- What is being asked -
Please substitute "Find the position of" for every "Identify the location of" in the items below, leaving everything else unchanged.

### Data listing ###

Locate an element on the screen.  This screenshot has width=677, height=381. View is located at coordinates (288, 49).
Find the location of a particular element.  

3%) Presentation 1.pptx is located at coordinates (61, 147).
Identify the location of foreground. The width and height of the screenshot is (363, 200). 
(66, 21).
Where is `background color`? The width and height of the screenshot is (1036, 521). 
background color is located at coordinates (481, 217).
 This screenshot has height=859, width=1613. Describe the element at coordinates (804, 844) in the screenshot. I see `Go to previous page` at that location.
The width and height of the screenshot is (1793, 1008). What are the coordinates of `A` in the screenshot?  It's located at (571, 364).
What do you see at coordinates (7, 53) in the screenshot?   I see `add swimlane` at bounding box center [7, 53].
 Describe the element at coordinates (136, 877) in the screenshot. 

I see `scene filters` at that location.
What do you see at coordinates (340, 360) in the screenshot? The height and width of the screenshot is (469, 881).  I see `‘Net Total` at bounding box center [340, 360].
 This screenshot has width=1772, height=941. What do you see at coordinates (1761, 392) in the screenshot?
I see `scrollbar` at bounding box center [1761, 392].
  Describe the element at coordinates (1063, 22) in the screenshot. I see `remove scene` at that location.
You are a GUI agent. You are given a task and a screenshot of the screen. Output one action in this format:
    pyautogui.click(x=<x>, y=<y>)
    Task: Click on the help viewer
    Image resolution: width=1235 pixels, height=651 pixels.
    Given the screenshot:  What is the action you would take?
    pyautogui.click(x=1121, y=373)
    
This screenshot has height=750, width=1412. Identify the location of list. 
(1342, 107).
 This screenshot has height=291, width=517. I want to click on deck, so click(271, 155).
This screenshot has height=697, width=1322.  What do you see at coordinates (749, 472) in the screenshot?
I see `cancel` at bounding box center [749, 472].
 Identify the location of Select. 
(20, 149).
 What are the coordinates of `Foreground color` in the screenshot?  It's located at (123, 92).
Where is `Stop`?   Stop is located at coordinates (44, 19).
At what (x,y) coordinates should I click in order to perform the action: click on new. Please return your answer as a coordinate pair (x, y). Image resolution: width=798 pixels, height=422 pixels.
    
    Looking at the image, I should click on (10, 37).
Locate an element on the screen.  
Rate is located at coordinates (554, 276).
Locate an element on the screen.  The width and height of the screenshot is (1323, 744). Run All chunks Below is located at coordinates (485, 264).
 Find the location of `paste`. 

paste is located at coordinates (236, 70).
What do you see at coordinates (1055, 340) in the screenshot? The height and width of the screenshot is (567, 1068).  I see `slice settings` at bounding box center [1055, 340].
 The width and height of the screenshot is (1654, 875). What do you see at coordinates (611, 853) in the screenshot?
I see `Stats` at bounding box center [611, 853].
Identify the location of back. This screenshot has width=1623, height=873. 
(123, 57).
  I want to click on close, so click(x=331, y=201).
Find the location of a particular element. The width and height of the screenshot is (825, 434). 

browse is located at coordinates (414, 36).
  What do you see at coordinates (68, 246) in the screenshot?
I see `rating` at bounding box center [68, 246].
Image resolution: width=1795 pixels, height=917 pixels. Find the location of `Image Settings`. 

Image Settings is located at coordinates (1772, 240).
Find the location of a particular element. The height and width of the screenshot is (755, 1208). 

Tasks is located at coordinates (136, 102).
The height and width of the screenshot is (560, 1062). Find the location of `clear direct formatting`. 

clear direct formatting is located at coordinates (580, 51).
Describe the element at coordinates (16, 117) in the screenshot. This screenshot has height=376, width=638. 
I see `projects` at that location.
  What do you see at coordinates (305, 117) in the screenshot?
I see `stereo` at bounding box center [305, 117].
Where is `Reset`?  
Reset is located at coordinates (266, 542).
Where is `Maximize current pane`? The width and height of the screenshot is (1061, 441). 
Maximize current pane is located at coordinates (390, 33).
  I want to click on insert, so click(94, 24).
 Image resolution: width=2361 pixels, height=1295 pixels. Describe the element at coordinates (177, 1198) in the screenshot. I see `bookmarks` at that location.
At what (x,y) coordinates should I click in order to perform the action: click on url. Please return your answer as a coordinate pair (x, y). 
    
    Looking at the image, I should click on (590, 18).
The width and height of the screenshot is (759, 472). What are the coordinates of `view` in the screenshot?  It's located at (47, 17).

###

- Task answer -
Locate an element on the screen.  This screenshot has width=677, height=381. View is located at coordinates (288, 49).
Find the location of a particular element.  

3%) Presentation 1.pptx is located at coordinates (61, 147).
Find the position of foreground. The width and height of the screenshot is (363, 200). 
(66, 21).
Where is `background color`? The width and height of the screenshot is (1036, 521). 
background color is located at coordinates (481, 217).
 This screenshot has height=859, width=1613. Describe the element at coordinates (804, 844) in the screenshot. I see `Go to previous page` at that location.
The width and height of the screenshot is (1793, 1008). What are the coordinates of `A` in the screenshot?  It's located at (571, 364).
What do you see at coordinates (7, 53) in the screenshot?   I see `add swimlane` at bounding box center [7, 53].
 Describe the element at coordinates (136, 877) in the screenshot. 

I see `scene filters` at that location.
What do you see at coordinates (340, 360) in the screenshot? The height and width of the screenshot is (469, 881).  I see `‘Net Total` at bounding box center [340, 360].
 This screenshot has width=1772, height=941. What do you see at coordinates (1761, 392) in the screenshot?
I see `scrollbar` at bounding box center [1761, 392].
  Describe the element at coordinates (1063, 22) in the screenshot. I see `remove scene` at that location.
You are a GUI agent. You are given a task and a screenshot of the screen. Output one action in this format:
    pyautogui.click(x=<x>, y=<y>)
    Task: Click on the help viewer
    Image resolution: width=1235 pixels, height=651 pixels.
    Given the screenshot:  What is the action you would take?
    pyautogui.click(x=1121, y=373)
    
This screenshot has height=750, width=1412. Find the position of list. 
(1342, 107).
 This screenshot has height=291, width=517. I want to click on deck, so click(271, 155).
This screenshot has height=697, width=1322.  What do you see at coordinates (749, 472) in the screenshot?
I see `cancel` at bounding box center [749, 472].
 Find the position of Select. 
(20, 149).
 What are the coordinates of `Foreground color` in the screenshot?  It's located at (123, 92).
Where is `Stop`?   Stop is located at coordinates (44, 19).
At what (x,y) coordinates should I click in order to perform the action: click on new. Please return your answer as a coordinate pair (x, y). Image resolution: width=798 pixels, height=422 pixels.
    
    Looking at the image, I should click on (10, 37).
Locate an element on the screen.  
Rate is located at coordinates (554, 276).
Locate an element on the screen.  The width and height of the screenshot is (1323, 744). Run All chunks Below is located at coordinates (485, 264).
 Find the location of `paste`. 

paste is located at coordinates (236, 70).
What do you see at coordinates (1055, 340) in the screenshot? The height and width of the screenshot is (567, 1068).  I see `slice settings` at bounding box center [1055, 340].
 The width and height of the screenshot is (1654, 875). What do you see at coordinates (611, 853) in the screenshot?
I see `Stats` at bounding box center [611, 853].
Find the position of back. This screenshot has width=1623, height=873. 
(123, 57).
  I want to click on close, so click(x=331, y=201).
Find the location of a particular element. The width and height of the screenshot is (825, 434). 

browse is located at coordinates (414, 36).
  What do you see at coordinates (68, 246) in the screenshot?
I see `rating` at bounding box center [68, 246].
Image resolution: width=1795 pixels, height=917 pixels. Find the location of `Image Settings`. 

Image Settings is located at coordinates (1772, 240).
Find the location of a particular element. The height and width of the screenshot is (755, 1208). 

Tasks is located at coordinates (136, 102).
The height and width of the screenshot is (560, 1062). Find the location of `clear direct formatting`. 

clear direct formatting is located at coordinates (580, 51).
Describe the element at coordinates (16, 117) in the screenshot. This screenshot has height=376, width=638. 
I see `projects` at that location.
  What do you see at coordinates (305, 117) in the screenshot?
I see `stereo` at bounding box center [305, 117].
Where is `Reset`?  
Reset is located at coordinates (266, 542).
Where is `Maximize current pane`? The width and height of the screenshot is (1061, 441). 
Maximize current pane is located at coordinates (390, 33).
  I want to click on insert, so click(94, 24).
 Image resolution: width=2361 pixels, height=1295 pixels. Describe the element at coordinates (177, 1198) in the screenshot. I see `bookmarks` at that location.
At what (x,y) coordinates should I click in order to perform the action: click on url. Please return your answer as a coordinate pair (x, y). 
    
    Looking at the image, I should click on (590, 18).
The width and height of the screenshot is (759, 472). What are the coordinates of `view` in the screenshot?  It's located at (47, 17).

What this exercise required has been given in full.